[Start of Attachment]

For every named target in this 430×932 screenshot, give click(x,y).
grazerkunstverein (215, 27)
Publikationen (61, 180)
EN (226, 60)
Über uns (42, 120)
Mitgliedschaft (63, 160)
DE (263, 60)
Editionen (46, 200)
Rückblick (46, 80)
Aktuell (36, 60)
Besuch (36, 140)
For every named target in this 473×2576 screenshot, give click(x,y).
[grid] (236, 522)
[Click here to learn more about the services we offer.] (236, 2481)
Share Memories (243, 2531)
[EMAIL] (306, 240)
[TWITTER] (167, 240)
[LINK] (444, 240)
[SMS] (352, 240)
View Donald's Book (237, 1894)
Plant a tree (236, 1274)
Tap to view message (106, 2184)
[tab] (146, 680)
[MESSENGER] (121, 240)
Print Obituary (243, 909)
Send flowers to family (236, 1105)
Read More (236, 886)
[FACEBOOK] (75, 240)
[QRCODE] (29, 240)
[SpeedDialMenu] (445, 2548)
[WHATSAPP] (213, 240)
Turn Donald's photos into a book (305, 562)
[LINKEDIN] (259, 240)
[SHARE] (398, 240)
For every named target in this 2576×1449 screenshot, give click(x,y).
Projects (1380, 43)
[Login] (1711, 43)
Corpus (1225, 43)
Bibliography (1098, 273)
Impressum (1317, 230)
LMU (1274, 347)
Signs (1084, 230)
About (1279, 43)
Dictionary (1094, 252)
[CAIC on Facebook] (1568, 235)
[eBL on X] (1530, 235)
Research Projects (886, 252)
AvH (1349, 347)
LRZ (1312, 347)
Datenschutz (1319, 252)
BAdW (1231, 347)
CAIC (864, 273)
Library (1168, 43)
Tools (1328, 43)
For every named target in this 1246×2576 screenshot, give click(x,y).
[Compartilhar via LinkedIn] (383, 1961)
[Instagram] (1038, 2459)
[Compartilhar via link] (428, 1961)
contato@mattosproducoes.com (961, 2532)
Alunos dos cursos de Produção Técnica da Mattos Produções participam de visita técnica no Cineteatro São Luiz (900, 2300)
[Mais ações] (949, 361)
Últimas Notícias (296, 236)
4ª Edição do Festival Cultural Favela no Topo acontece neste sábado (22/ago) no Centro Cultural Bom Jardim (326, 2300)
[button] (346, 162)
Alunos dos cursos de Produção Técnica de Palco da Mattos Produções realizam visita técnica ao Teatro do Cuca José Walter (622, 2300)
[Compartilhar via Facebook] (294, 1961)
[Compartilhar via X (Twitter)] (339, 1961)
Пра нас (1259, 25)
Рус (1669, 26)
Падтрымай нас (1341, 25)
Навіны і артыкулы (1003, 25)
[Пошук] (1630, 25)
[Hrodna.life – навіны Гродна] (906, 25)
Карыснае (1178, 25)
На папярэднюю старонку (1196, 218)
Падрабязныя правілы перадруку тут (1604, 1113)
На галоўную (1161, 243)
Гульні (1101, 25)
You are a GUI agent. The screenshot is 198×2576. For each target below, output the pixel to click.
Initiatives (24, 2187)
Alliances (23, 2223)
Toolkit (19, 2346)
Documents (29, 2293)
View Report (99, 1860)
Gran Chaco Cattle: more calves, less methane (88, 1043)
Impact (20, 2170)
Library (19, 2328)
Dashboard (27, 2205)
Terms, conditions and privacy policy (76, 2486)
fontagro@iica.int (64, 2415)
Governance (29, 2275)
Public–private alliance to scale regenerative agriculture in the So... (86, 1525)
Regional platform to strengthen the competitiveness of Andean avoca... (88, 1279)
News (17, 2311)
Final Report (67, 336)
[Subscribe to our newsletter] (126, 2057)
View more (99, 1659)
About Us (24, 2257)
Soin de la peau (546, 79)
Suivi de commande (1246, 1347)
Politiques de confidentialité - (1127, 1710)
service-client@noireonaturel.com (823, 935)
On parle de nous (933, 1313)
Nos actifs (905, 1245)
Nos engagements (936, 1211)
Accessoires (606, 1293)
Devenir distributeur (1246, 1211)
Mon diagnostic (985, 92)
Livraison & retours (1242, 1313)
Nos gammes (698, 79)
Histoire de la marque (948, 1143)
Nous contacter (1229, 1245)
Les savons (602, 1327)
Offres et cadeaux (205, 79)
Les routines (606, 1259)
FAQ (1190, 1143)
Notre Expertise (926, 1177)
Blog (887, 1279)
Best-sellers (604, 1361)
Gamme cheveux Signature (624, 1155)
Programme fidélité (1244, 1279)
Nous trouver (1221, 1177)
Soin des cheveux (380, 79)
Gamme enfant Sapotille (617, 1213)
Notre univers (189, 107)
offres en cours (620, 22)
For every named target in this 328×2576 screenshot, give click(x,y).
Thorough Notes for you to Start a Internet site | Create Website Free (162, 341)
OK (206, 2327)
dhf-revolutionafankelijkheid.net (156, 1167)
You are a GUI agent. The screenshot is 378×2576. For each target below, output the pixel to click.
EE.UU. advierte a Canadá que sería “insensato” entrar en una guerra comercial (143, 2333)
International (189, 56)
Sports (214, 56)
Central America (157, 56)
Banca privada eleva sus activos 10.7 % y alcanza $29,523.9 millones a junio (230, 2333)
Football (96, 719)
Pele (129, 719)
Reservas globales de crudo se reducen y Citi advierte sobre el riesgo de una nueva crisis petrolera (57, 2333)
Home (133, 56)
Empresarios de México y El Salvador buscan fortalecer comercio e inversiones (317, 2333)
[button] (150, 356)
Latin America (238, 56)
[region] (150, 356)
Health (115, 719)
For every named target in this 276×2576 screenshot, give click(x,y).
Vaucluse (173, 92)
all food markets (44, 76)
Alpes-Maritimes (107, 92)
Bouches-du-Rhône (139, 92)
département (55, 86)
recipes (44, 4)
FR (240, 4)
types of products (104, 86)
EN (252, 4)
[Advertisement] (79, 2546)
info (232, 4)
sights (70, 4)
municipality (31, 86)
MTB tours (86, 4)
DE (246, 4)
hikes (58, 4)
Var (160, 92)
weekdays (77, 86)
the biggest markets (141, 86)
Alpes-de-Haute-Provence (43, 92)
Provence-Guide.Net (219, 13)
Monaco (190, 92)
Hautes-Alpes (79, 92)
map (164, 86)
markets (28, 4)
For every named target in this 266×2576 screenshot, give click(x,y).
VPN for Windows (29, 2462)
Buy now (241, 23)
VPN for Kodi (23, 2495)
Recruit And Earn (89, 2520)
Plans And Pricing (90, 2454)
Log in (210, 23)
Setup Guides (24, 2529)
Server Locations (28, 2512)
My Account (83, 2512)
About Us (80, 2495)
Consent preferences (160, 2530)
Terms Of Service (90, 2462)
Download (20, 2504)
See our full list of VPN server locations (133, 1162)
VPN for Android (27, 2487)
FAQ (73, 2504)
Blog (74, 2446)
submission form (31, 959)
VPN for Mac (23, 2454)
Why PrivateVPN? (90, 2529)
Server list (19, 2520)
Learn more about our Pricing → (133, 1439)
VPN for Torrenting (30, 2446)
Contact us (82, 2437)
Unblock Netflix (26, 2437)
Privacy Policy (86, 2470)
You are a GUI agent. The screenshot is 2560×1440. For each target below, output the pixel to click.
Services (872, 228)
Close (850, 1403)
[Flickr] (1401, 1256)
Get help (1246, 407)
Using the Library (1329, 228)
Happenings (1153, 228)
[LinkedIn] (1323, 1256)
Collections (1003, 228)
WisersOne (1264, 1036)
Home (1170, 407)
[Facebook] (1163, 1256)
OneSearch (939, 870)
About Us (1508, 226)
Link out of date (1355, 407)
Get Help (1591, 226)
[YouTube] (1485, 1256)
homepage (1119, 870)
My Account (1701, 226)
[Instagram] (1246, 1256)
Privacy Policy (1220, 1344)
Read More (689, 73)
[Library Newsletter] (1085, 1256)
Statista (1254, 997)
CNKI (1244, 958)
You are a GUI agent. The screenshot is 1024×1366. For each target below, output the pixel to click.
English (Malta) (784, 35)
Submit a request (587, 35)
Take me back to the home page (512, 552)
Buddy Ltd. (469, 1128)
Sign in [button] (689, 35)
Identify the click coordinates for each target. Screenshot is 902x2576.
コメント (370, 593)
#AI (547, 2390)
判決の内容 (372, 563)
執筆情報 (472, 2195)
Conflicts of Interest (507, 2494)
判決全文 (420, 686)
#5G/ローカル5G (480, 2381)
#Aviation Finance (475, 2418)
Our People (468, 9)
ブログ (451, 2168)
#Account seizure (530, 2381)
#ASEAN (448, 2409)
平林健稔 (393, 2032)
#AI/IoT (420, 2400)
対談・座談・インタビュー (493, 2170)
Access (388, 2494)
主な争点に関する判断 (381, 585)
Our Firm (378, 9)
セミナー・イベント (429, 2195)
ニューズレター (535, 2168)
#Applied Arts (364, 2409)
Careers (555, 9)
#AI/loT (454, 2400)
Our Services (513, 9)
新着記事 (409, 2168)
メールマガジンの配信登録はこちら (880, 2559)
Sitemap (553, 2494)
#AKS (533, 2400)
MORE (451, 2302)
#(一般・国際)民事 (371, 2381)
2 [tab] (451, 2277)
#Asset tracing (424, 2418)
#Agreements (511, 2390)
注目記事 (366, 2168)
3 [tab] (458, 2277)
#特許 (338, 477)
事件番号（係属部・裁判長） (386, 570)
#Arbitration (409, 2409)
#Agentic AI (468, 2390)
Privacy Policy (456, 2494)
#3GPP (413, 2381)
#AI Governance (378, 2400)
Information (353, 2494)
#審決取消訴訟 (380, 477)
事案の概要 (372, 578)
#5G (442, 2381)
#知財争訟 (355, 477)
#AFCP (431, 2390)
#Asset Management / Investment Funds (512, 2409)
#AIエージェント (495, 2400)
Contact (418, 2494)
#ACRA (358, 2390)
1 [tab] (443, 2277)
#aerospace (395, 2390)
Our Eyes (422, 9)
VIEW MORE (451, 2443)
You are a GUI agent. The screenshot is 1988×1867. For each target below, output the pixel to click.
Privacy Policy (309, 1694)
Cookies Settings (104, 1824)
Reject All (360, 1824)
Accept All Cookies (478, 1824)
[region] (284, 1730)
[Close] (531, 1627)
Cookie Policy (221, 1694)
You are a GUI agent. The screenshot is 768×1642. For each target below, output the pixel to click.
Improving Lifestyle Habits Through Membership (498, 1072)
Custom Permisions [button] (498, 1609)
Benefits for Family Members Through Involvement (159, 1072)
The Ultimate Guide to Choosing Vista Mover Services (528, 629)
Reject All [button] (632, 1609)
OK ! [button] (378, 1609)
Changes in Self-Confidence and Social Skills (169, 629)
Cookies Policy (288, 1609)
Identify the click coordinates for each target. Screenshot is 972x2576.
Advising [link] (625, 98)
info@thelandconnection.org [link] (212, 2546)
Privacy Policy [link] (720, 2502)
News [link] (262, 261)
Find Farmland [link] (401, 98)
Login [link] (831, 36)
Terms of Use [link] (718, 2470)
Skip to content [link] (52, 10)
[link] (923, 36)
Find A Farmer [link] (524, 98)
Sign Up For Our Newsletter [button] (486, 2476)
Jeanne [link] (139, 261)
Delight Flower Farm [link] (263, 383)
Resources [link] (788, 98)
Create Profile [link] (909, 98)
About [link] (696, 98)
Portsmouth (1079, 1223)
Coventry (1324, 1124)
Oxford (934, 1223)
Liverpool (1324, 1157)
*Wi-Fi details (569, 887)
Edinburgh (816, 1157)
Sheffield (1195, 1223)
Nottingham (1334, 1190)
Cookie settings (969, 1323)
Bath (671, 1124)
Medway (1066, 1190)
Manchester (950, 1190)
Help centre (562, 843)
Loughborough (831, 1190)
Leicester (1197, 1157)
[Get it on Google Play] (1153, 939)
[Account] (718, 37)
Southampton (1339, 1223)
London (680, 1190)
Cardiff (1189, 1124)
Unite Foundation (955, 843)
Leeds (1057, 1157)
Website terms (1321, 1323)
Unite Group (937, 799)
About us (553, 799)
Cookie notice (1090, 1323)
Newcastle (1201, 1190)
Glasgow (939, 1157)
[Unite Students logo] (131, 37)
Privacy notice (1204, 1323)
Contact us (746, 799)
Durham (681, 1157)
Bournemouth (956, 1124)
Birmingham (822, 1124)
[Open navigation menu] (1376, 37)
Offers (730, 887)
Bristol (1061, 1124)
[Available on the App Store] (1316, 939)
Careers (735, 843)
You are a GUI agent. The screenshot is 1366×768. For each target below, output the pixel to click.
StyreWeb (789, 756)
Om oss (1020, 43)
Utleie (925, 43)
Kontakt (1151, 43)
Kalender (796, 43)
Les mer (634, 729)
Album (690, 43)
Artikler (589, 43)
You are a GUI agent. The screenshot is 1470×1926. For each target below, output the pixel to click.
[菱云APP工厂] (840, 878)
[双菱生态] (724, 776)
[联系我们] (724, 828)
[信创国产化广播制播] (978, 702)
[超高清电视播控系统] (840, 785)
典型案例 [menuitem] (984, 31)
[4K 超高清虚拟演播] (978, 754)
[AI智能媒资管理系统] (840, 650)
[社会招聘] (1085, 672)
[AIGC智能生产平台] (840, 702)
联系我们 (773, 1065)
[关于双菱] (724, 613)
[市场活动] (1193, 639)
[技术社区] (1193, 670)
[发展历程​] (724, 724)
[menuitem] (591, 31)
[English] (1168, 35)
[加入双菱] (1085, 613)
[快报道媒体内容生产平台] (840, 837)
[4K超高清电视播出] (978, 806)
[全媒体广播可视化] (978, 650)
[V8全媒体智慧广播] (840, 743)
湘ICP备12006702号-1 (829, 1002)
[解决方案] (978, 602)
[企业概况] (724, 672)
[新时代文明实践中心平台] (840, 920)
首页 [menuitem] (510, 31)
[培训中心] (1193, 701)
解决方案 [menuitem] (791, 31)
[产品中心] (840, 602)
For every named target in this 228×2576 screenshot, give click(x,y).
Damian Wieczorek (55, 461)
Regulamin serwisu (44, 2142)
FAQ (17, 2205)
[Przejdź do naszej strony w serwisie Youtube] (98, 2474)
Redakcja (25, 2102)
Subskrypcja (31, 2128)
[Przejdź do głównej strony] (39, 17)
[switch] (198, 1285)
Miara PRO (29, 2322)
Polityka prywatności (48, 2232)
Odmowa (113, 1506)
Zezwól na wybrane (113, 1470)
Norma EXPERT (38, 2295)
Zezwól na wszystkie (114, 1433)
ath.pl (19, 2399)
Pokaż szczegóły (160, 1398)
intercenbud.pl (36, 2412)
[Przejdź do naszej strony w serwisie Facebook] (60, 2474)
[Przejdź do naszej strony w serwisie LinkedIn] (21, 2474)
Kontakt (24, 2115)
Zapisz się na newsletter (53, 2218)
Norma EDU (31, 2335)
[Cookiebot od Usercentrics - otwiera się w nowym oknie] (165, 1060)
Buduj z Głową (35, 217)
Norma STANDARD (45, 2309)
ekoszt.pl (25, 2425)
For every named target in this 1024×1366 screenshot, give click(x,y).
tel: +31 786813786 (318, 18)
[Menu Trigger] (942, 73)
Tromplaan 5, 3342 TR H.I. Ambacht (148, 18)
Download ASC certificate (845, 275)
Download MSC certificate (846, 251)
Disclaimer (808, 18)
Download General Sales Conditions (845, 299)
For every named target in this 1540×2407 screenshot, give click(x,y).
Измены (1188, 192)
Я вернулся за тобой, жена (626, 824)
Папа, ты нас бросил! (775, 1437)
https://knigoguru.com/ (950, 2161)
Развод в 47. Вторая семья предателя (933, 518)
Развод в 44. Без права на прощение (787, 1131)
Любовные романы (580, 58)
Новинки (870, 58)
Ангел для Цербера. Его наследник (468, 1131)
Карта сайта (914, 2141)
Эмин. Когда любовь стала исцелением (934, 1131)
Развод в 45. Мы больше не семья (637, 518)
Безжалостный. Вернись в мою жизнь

[End of Attachment]

Prompt
Find the word "cheveux" in the records. Copy every line it appears in.

Response to the task
Gamme cheveux Signature (624, 1155)
Soin des cheveux (380, 79)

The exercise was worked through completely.